"He Asked Her To Dance" Post # 2: Beginnings
- Admin
- Jun 5, 2018
- 2 min read
Original post: February 6, 2014

Five years ago I was challenged to write about what happened during the time my mother was pregnant with me. That simple exercise is really where it began.
In my writing group,we use an exercise called fastwrite. Here's how it goes: a prompt is given, a timer is set, pen goes to page, and ten minutes later words populate paper. The goal is to keep the flow of words streaming until time is up. The writer is encouraged to write whatever comes to mind. The exercise provokes stream-of-consciousness thoughts without editing.

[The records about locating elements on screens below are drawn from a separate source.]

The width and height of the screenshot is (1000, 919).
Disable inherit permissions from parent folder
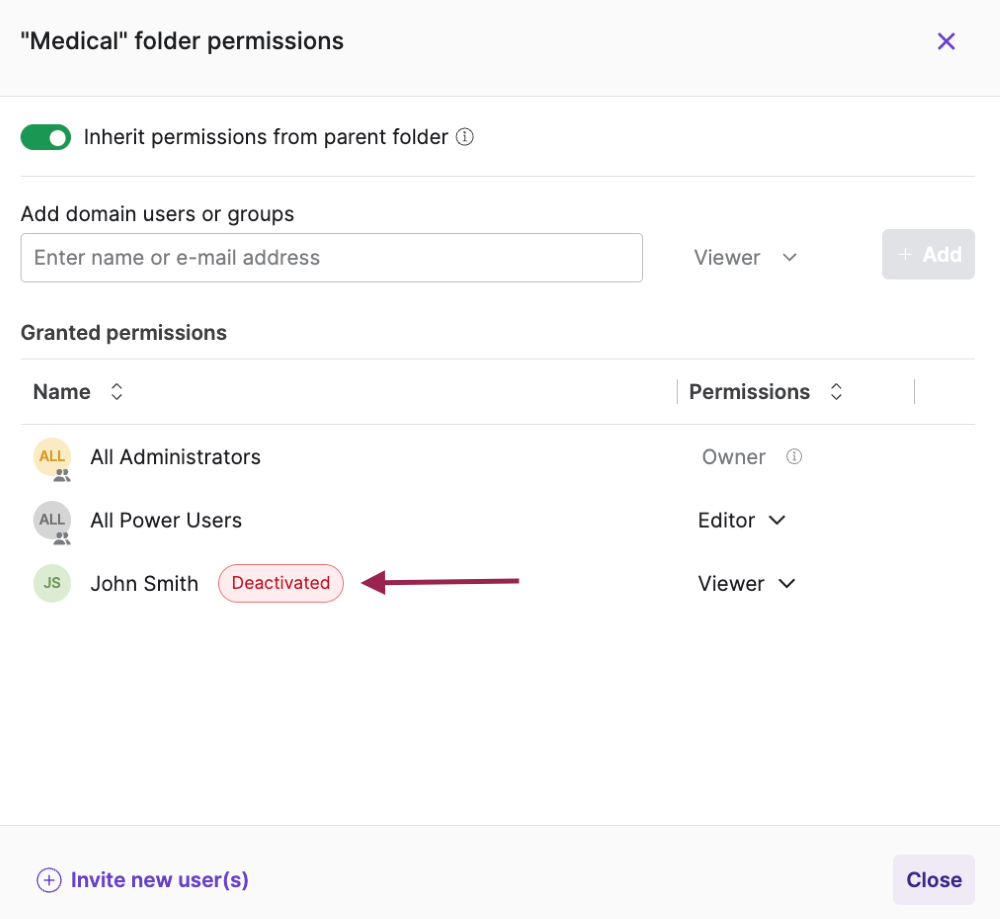(45, 137)
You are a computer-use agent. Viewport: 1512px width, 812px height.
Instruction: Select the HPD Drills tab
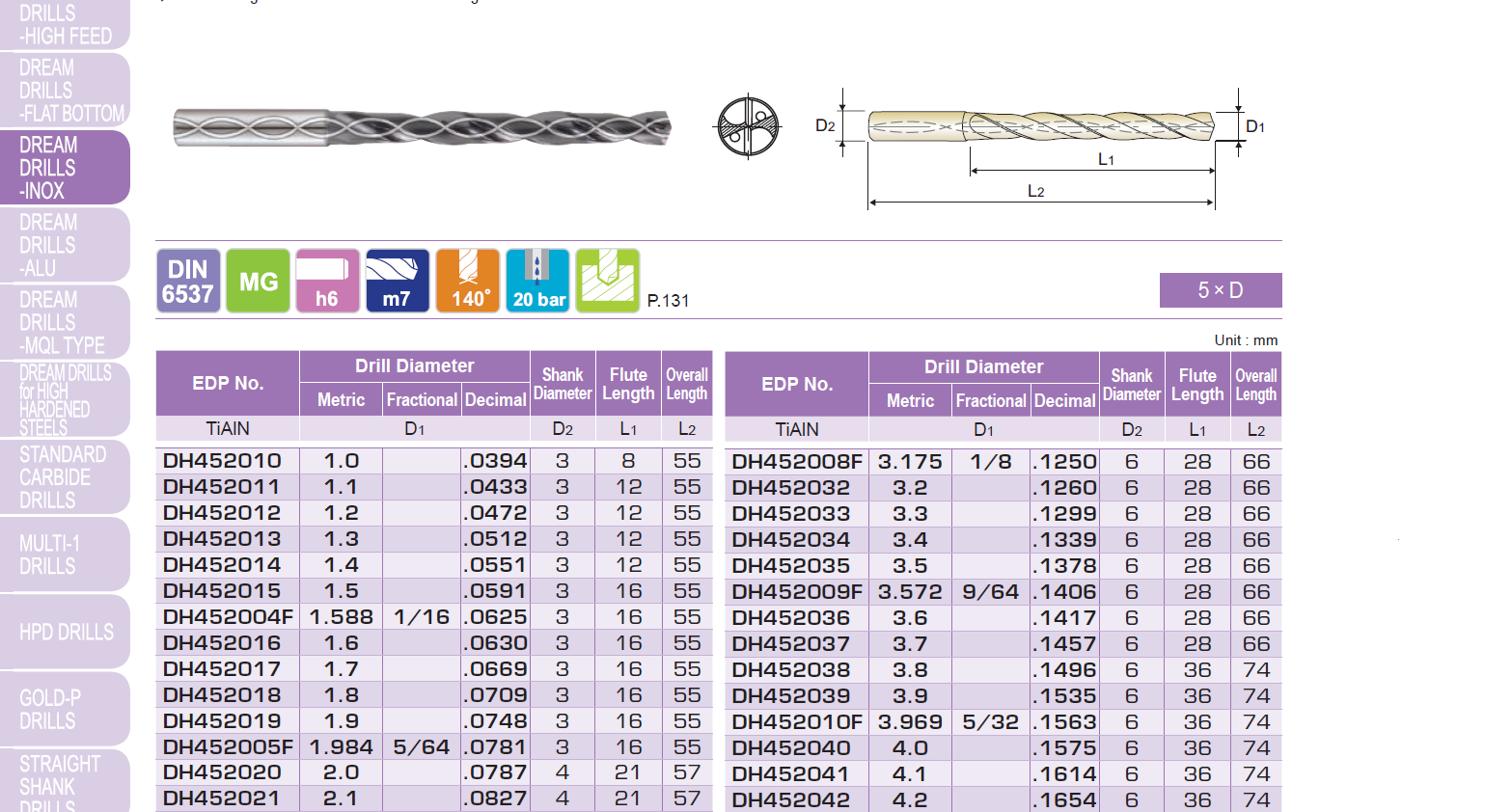(x=64, y=632)
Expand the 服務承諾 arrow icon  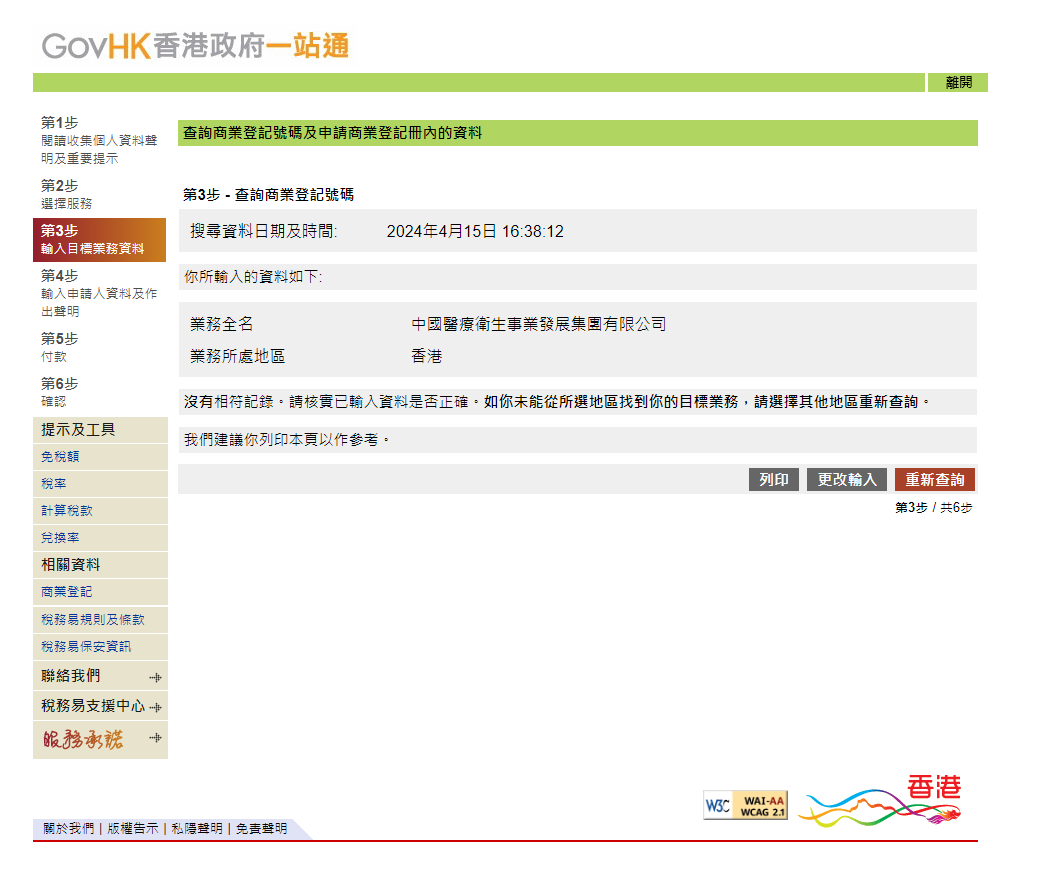coord(155,738)
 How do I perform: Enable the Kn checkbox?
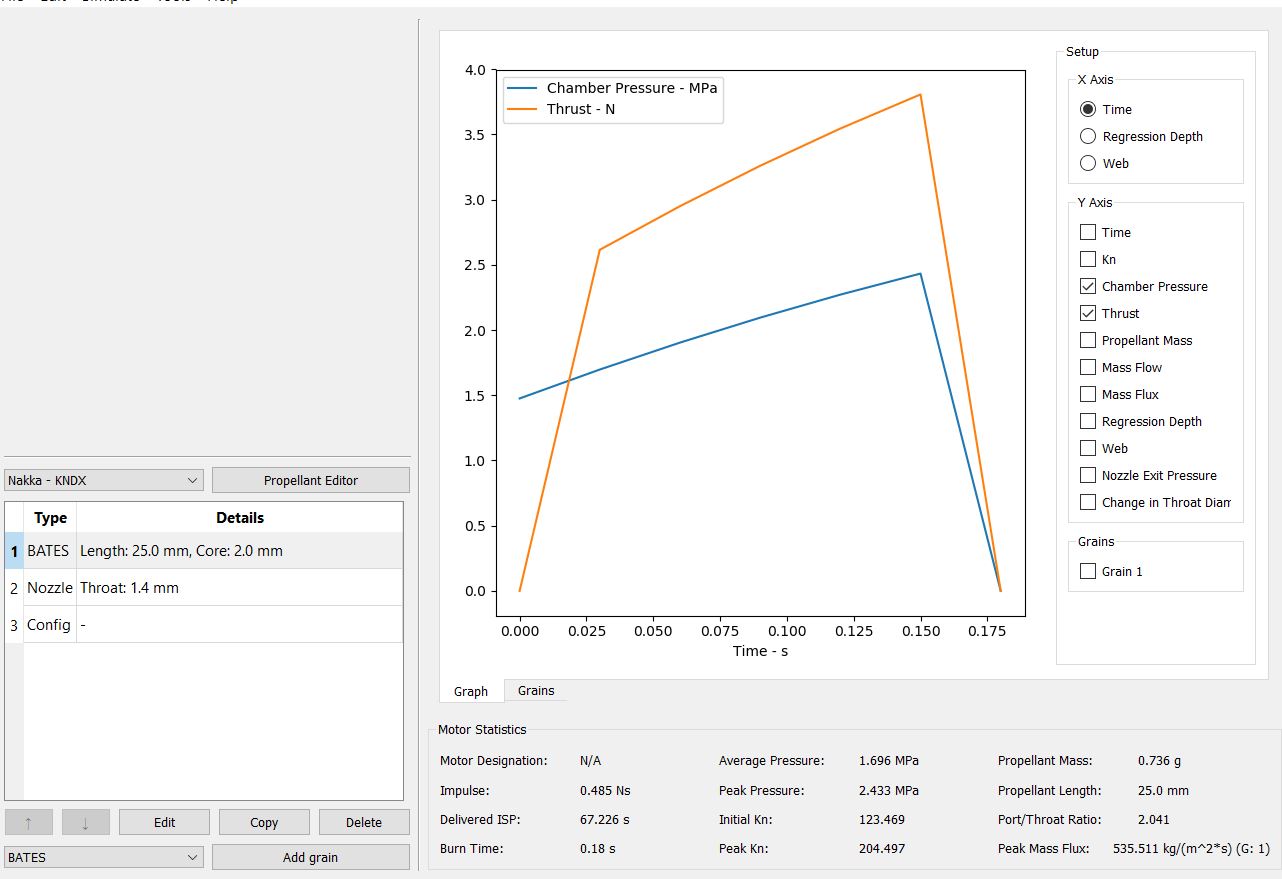click(x=1088, y=259)

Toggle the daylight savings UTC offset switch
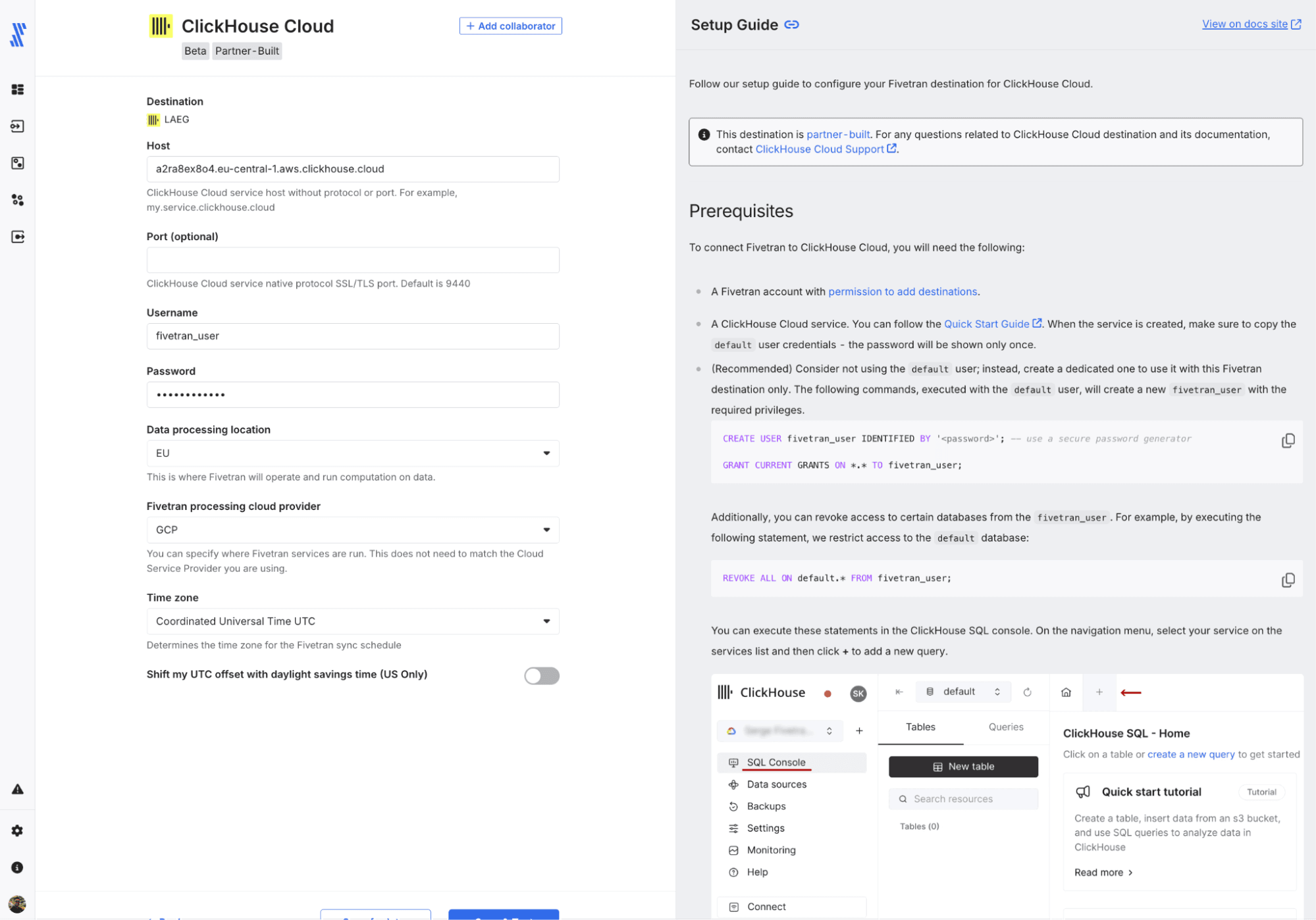541,676

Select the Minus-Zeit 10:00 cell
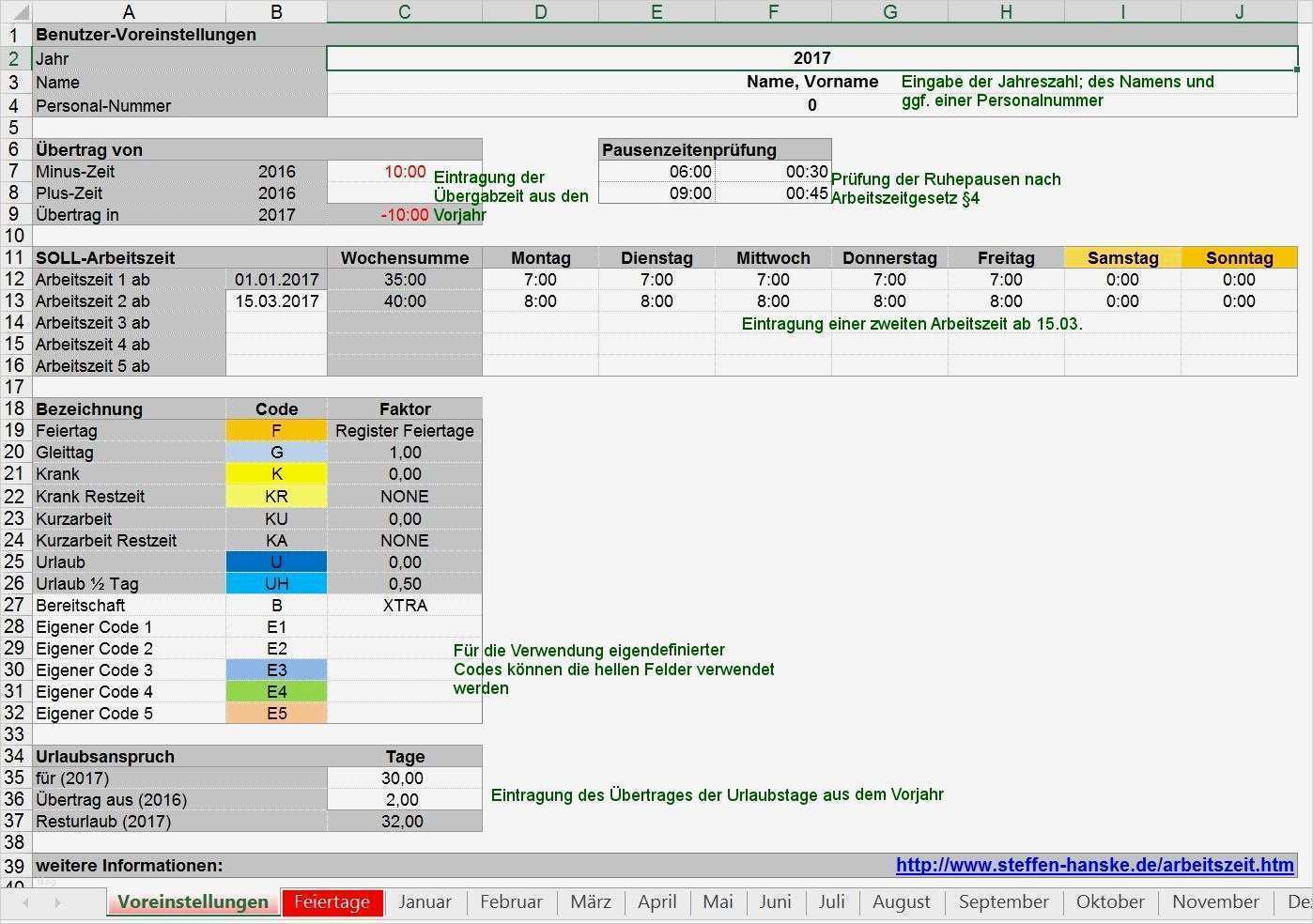coord(404,171)
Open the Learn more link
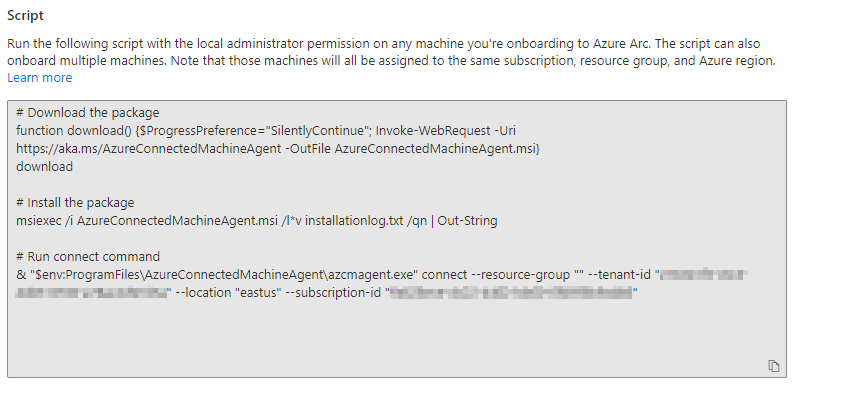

My fastwrite began with worldly concerns, but as I wrote, needing to use up time and paper, I journeyed into more and more detail. I envisioned the tracing of my tiny fingers along the inside of my mother's belly. I imagined my eyes trying to focus. What did I touch? How did it feel? What muffled voices did I hear?
In the course of the exercise, my dad started to breathe onto the page. He suddenly had flesh, hair, clothing. He had fingers that traced my mother's skin. He became something more than an eviscerated (meaning void of vital force) memory of my mom's. He began to move in my head, instead of being a fixed image in a photograph. The most astounding part of this is that I discovered that he knew I existed. Perhaps he tried to connect with me. I don't know for sure, but I like to think that maybe he did. I've had three children and have some knowledge of what happens between a fetus and a father.
When I was growing up, my mother talked about my dad. Showed me things that belonged to him. Even assigned my looks and mannerisms to him. But, he remained nothing more than a two dimensional image. I touched his shirt, his ring, his hat, his gun; yet the concept of a human being had not registered.
After the exercise had been completed I found that I could not stop writing about my dad. I began to learn about the components of a good story: scene, plot, character development, point of view. From that first writing to now, I've gathered my resources and written the story. Learning from such people as C. Michael Curtis, Lee Martin, Crystal Wilkinson, Hallie Ephron, Matthew Goodman, and many more talented authors and teachers, at writing workshops I've attended. Reading craft books and novels that reflect the type of story I want to use to shape my own story. It has all led to "He Asked Her to Dance."
All these years later, I have developed a story based on truth, but fictionalized. After years of oral history told to me and by me, I realize that my parents' story is as unique as I was; growing up in a family of toe-heads, without a dad, and being a brown-haired, brown-eyed child who felt very different from those around me.